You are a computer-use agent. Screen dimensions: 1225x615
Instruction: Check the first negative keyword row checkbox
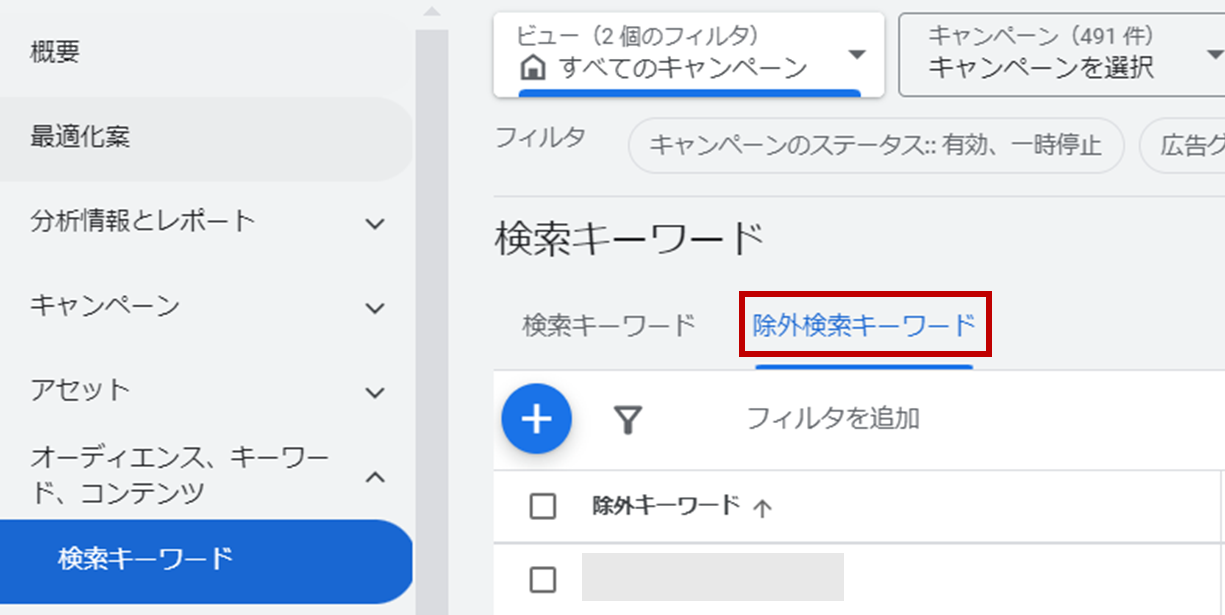pyautogui.click(x=542, y=579)
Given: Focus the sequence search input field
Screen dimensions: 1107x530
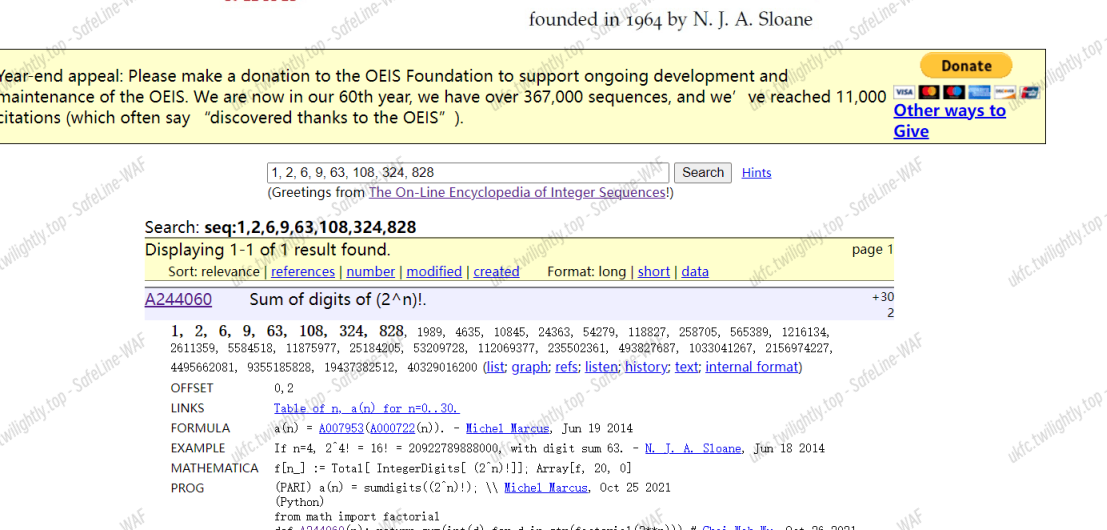Looking at the screenshot, I should tap(468, 172).
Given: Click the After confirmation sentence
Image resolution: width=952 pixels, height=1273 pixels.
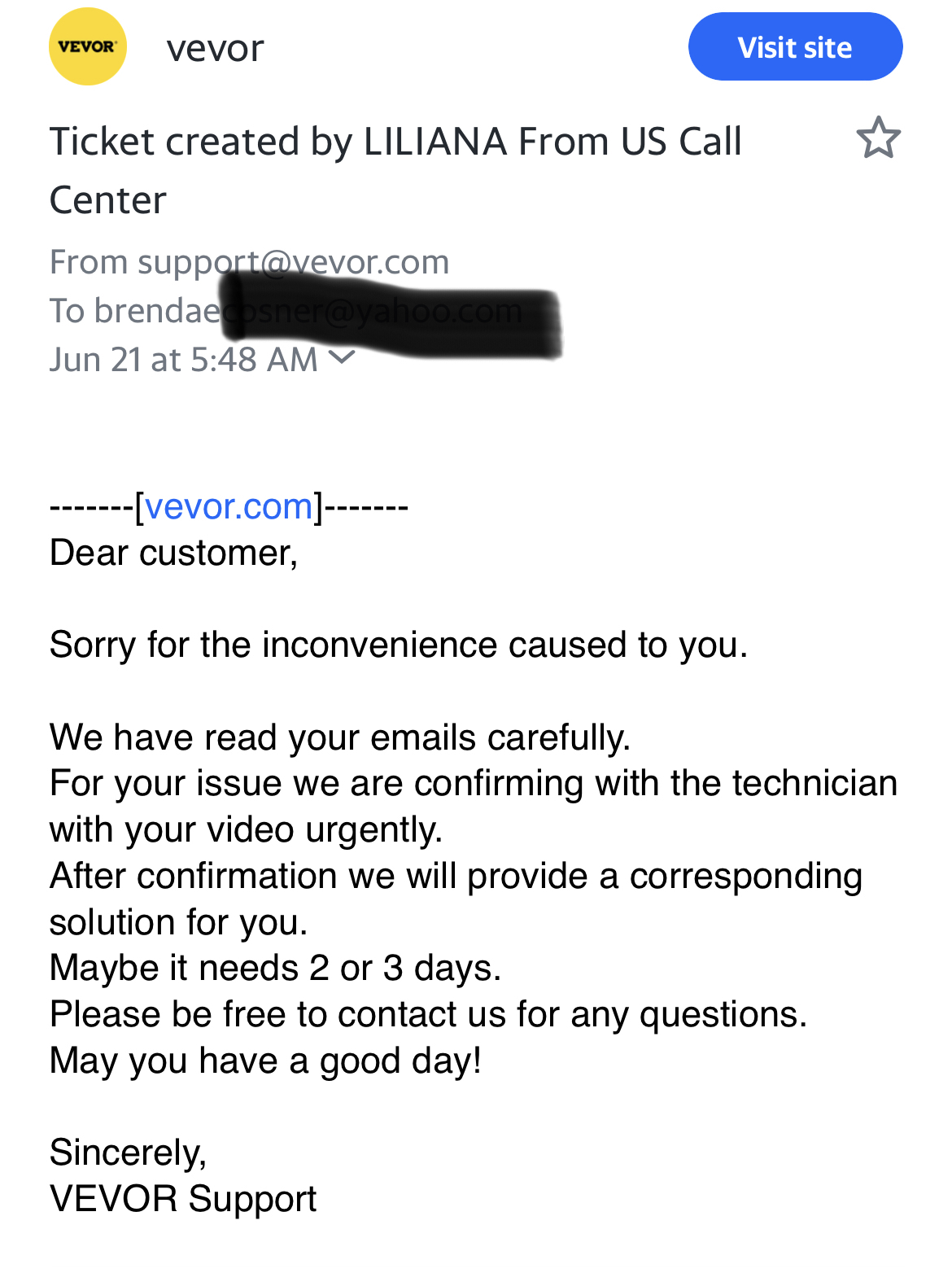Looking at the screenshot, I should pyautogui.click(x=456, y=877).
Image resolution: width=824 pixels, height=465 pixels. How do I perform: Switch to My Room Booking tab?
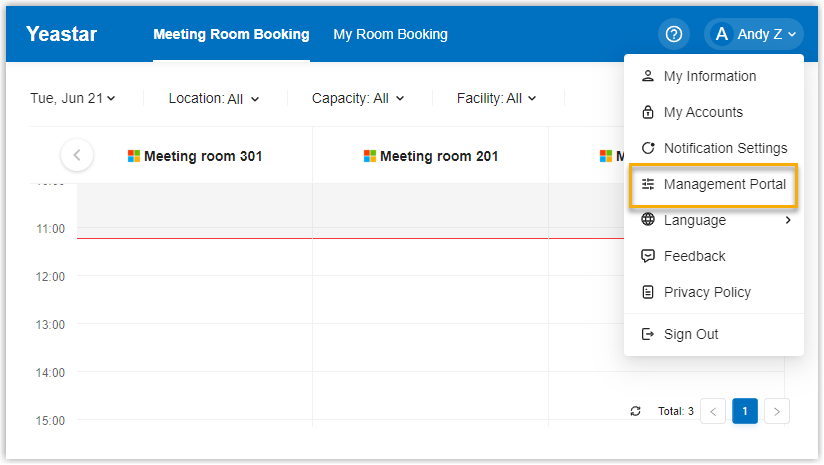(x=390, y=34)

+ + + +

◆ Brief
Copy every row above word for word, leaving out the pictures.

◆ Correct result
You are a computer-use agent. Screen dimensions: 1225x615
Instruction: Check the first negative keyword row checkbox
pyautogui.click(x=542, y=579)
Given: Focus the sequence search input field
Screen dimensions: 1107x530
Looking at the screenshot, I should tap(468, 172).
Given: Click the After confirmation sentence
Image resolution: width=952 pixels, height=1273 pixels.
Looking at the screenshot, I should pyautogui.click(x=456, y=877).
Image resolution: width=824 pixels, height=465 pixels. How do I perform: Switch to My Room Booking tab?
(x=390, y=34)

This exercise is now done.